The data START

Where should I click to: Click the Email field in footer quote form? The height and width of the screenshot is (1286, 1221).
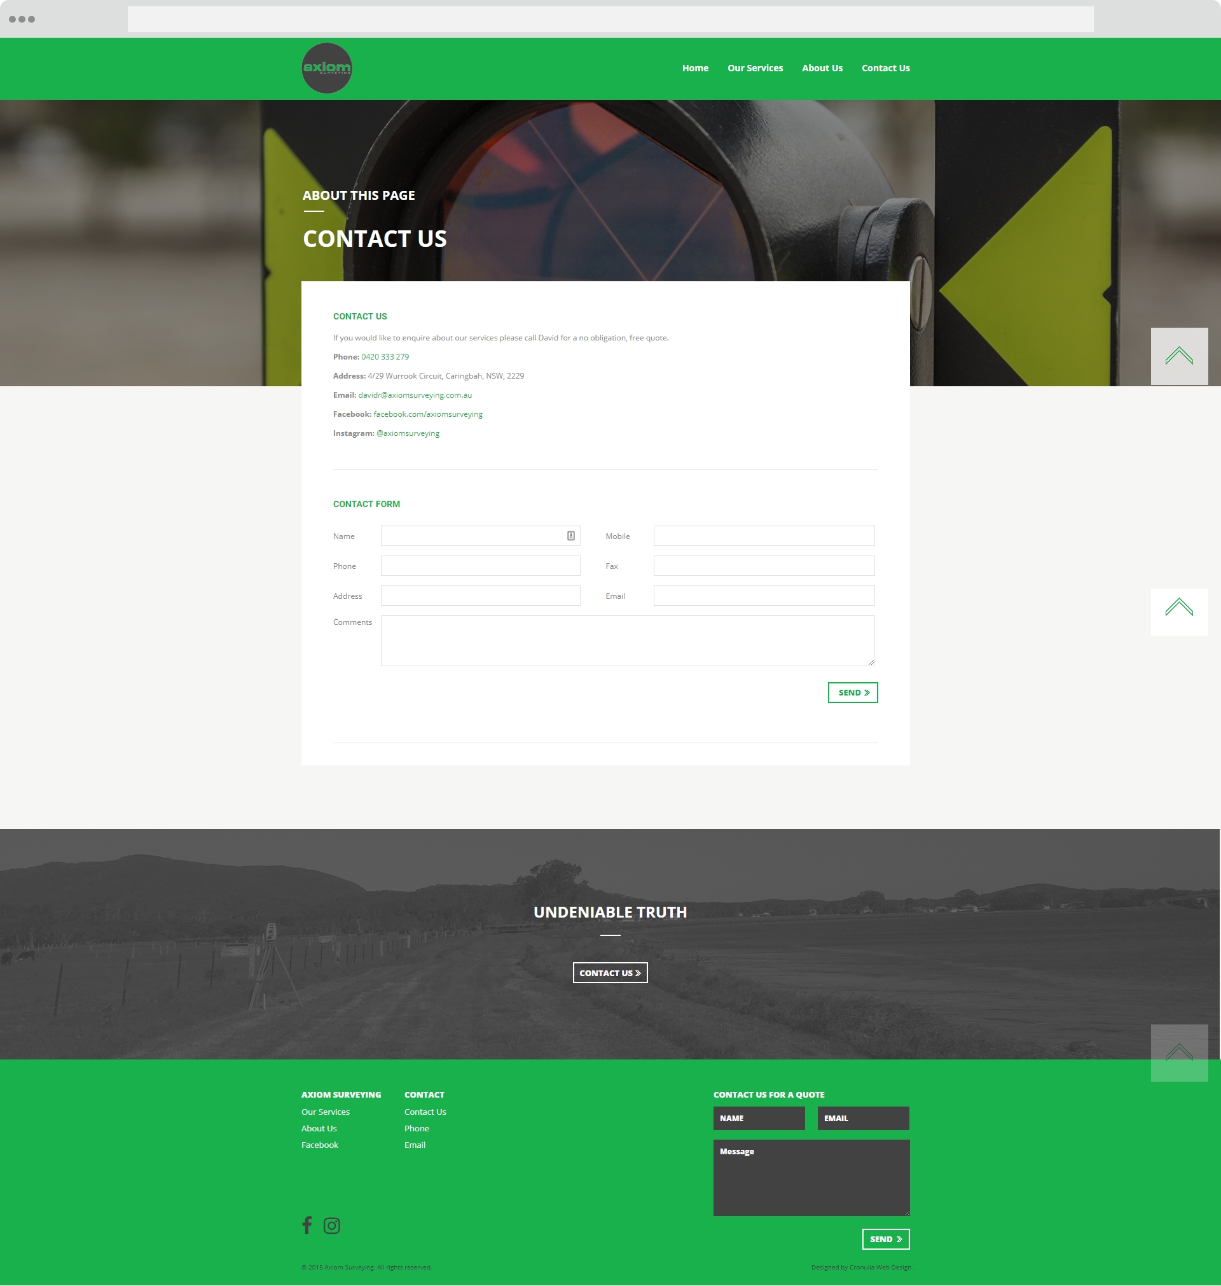pyautogui.click(x=863, y=1117)
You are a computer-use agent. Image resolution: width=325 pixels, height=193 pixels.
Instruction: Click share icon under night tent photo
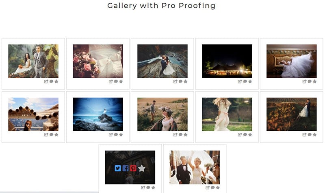pyautogui.click(x=240, y=81)
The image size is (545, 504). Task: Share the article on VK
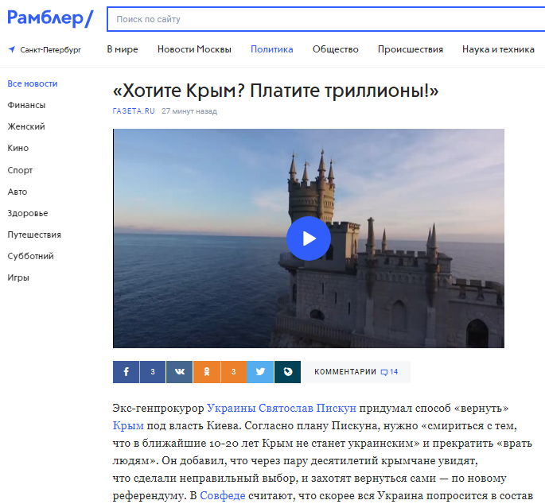click(x=179, y=372)
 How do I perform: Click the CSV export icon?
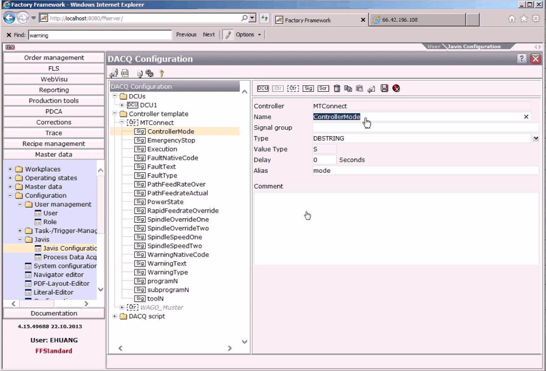click(125, 73)
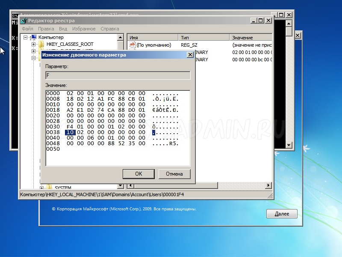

The data END

What the task requires: From the line containing "You are a computer-use" to the final line of the entries, both included, transcribe every line exactly, omit the pictures, and add nothing more.

Answer section:
You are a computer-use agent. Image resolution: width=325 pixels, height=193 pixels.
Instruction: Click share icon under night tent photo
pyautogui.click(x=240, y=81)
The image size is (545, 504). Task: Share the article on VK
click(x=179, y=372)
 How do I perform: Click the CSV export icon?
click(125, 73)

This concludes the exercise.